I myself have had to integrate with 3rd party logistics companies, and the way
we got them to send out our inventory was to send them a CSV of our orders
twice a day.

------
lazyjones
Former company: comparison shopping engine / website, used for transferring
e-commerce offers from merchants to our database. CSV is vastly superior (at
least to XML, maybe JSON) due to its size and quick line-by-line parsing. The
downside is lots of quirky and broken formats, there's no real standardisation
in e-commerce.

------
jtcond13
Yes - Insurance. For one thing, many people can code well enough to move data
from CSVs to a database (or vice versa) but not well enough to read/write an
API. I guess the main reason, though, is that many back-office applications
don't need to be 'real-time' and for those it's always going to be easier to
send files and have someone import them to a DB.

------
davelnewton
There's CSV all over the place.

Tables of data are best represented with... well, tables of data. For data
that's not nested it's a perfectly acceptable format. Importing well-formed
(and there's the rub) is trivial and a well-known process.

------
bhassfurt
Yes, many of our customers in the public utility industry use CSV. Use of JSON
is somewhat rare, but XML is quite common.

------
htwillie
I work with a lot of environmental data coming from disparate sources.

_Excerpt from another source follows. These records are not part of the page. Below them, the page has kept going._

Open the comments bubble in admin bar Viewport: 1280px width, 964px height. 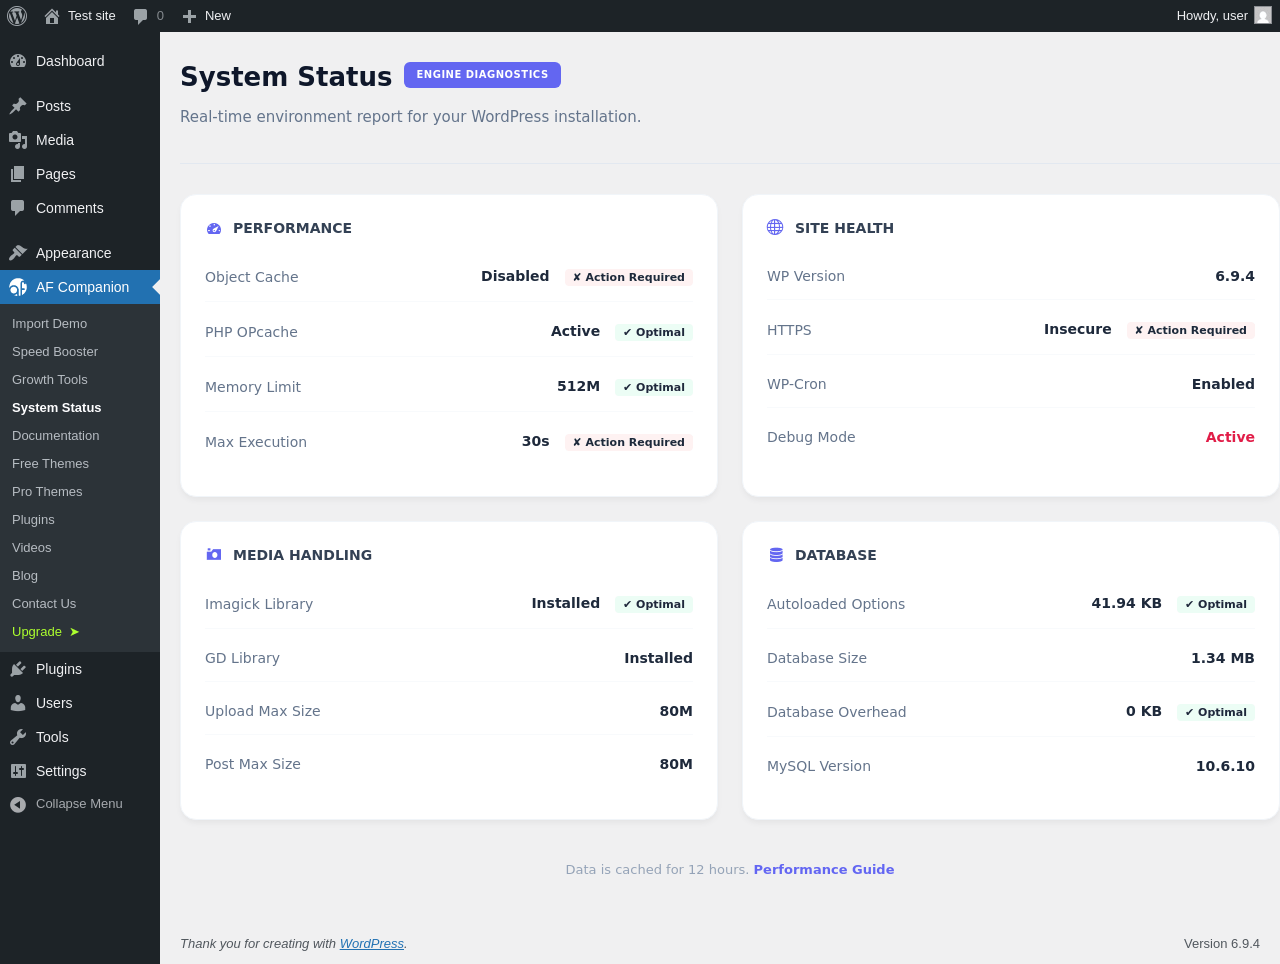coord(140,16)
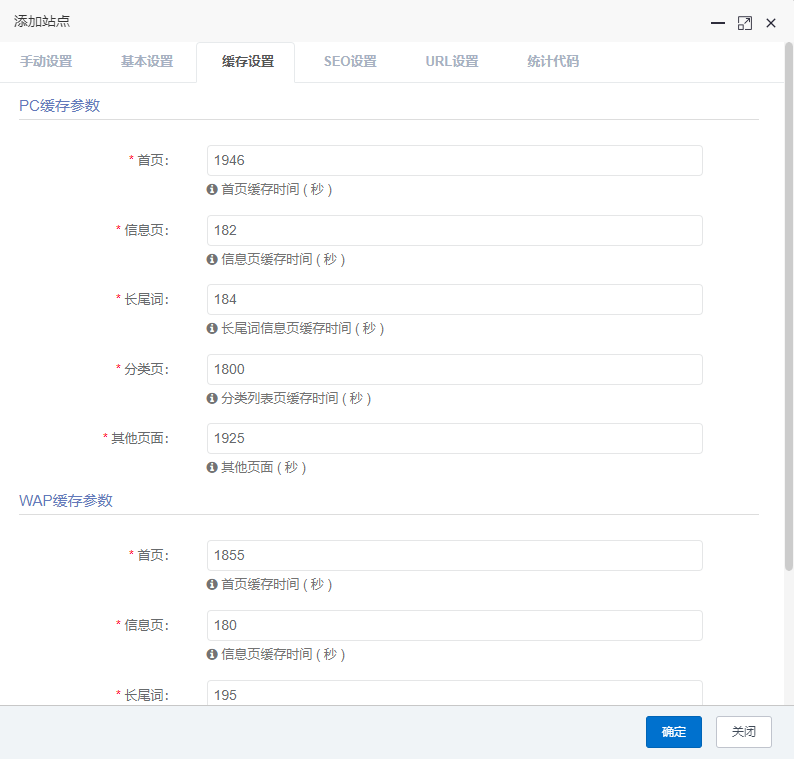
Task: Click the 关闭 button at bottom
Action: 743,732
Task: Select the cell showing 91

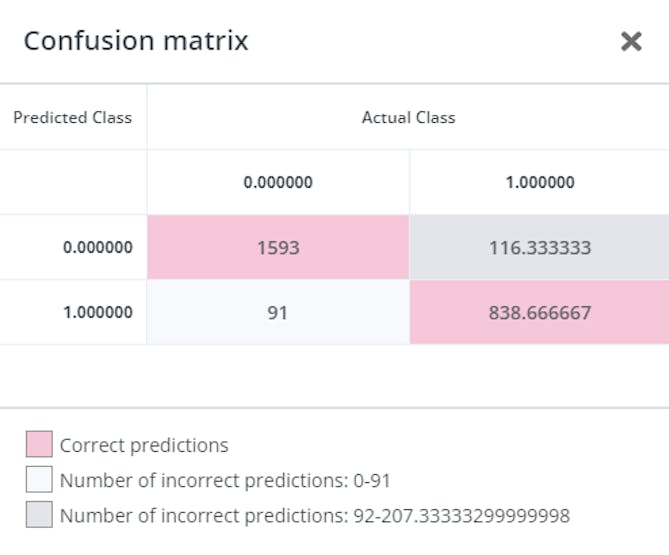Action: 278,312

.csv is like the lowest common denominator of data formats.

------
et2o
CSVs are often superior for the specific types of structured, tabled data used
in bioinformatics and statistics.

------
jpindar
Electrical engineer here.

EDA tools often export BOMs as CSV, which we import to Excel.

ATE programs often export test data as CSV, also imported to Excel for
manipulation and graphing.

------
jetti
I'm in health care and we use CSVs as outbound file transfers. We also use x12
(EDI) for transfers which is not XML/JSON

------
herbst
> moved to xml

No people still use the obviously superior format for structured tabulary
data. Why would anyone use something that is highly suboptimal for things like
these?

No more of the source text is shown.